Será que o tertium quid estaria em um Cristianismo totalmente não doutrinário, sem dogmas e sem ortodoxias? Ou será que isso já seria Liberalismo?

Seria algo ainda mais radical, parecido com o Cristianismo de Thomas Jefferson, que, da Bíblia, só aceitava o Novo Testamento, do Novo Testamento, só aceitava os Evangelhos, e dos Evangelhos só aceitava o que lhe parecia racional e filosoficamente defensável na mensagem de Jesus. Jefferson até publicou dois livrinhos, um maior do que o outro, contendo o “resíduo” — aquilo que sobrou quando ele aplicou à Bíblia a sua tesoura racionalista e liberal, e que veio a ser chamada de “A Bíblia de Jefferson”, um livro fininho, fininho…
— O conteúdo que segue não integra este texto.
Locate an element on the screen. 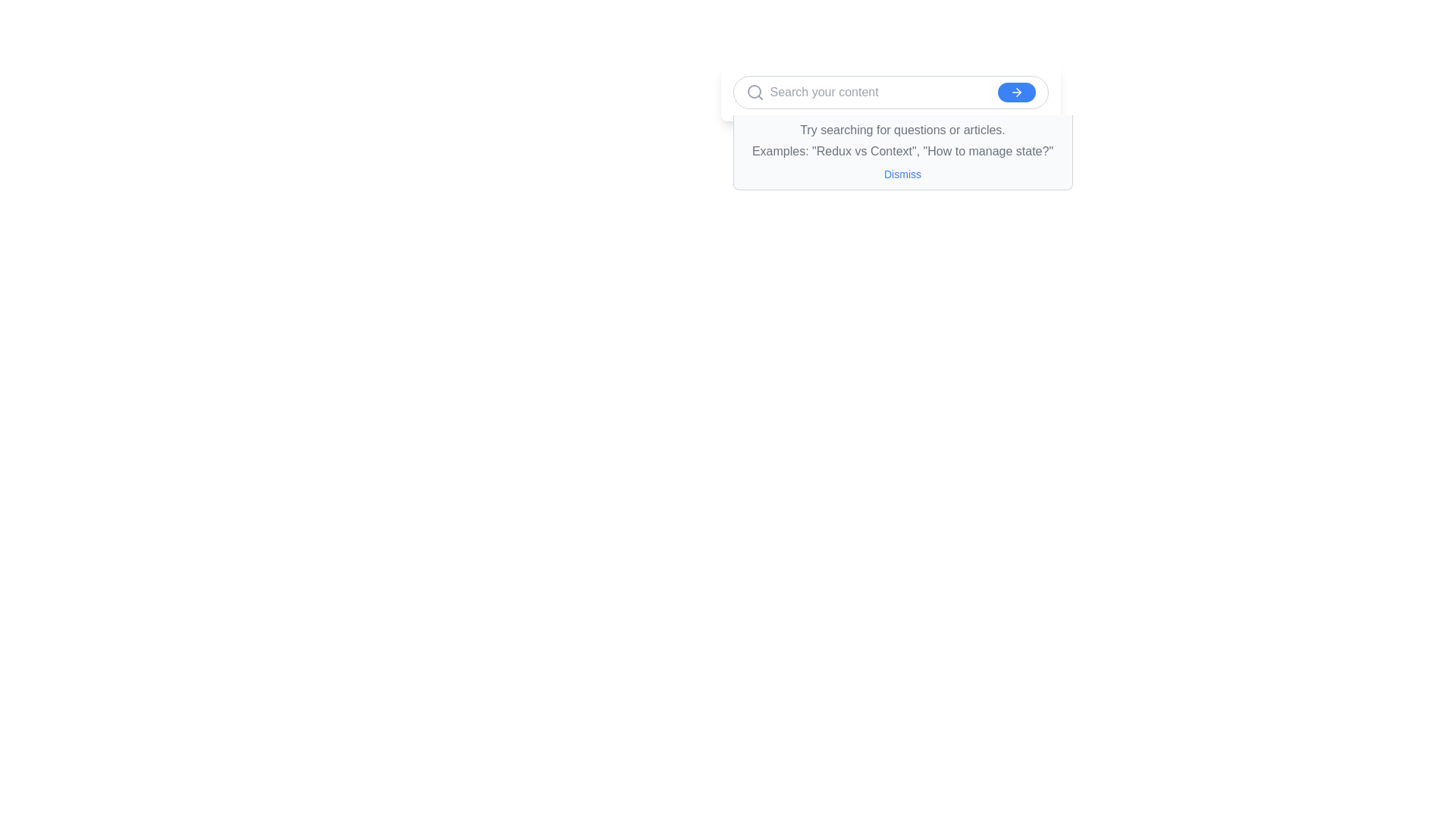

Em São Paulo, 17 de Agosto de 2015; revisto em Salto, em 6 de Janeiro de 2020 e em 1 de Março de 2021.

Uma resposta

  1. Recebi a resposta abaixo de um leitor que deixo anônimo por não ter a autorização dele para indicar sua autoria. Se e quando a receber, coloco o nome dele aqui:

    ———-

    Olá, Eduardo.

    Tenho lido aos poucos o seu blog e admirado bastante. Seu texto “Elucubrações Perigosas…” mexe muito comigo e principalmente por isso escrevo esta reposta.

    O texto implica uma definição de “cristão” que não é esclarecida. O que é ser cristão? Quem tem o poder de dizer o que é e o que não é cristão?

    Não creio ser justo dizer que o que a igreja assim define, o é. Essa posição conservadora se esquece de que a igreja também erra.

    Soma-se a isso o fato de que não se fala mais em “cristianismo primitivo”, mas sim em “cristianismos primitivos”, devido a seu pluralismo.

    Parece-me também plenamente plausível afirmar que o núcleo da fé cristã — Jesus — era de certa forma um “liberal”. É possível ser liberal a partir da fonte. A demitologização pode ser entendida não como uma forma de tornar a mensagem palatável aos nossos dias, mas como maneira de entender o texto dentro de seu gênero literário, e.g. assim como se faz com um romance hoje (se não me engano, essa era a proposta da demitologização).

    Assim, fica difícil dizer que só cristãos conservadores são, de fato, cristãos.

    Sobre as teologias citadas, me parece plausível também encontrar elementos de libertação e feministas, por exemplo, nas escrituras cristãs, sem precisar apelar para o marxismo ou para a teoria feminista. Embora isso me pareça empobrecer a teologia.

    Além do mais, o método histórico-crítico é sem dúvida superior ao método de interpretação conservador.

    Embora eu não me importe com os rótulos, preocupando-me mais com o devir do que com o que já está constituído, sou fiel à minha tradição cristã e creio que como teologicamente progressista consigo levar muito mais a sério a mensagem cristã. Além disso, não quero deixar que apenas vozes conservadoras e fundamentalistas definam o que é cristão. O significado primeiro de cristão talvez esteja distante demais para recuperarmos, só podemos continuamente ressignificá-lo.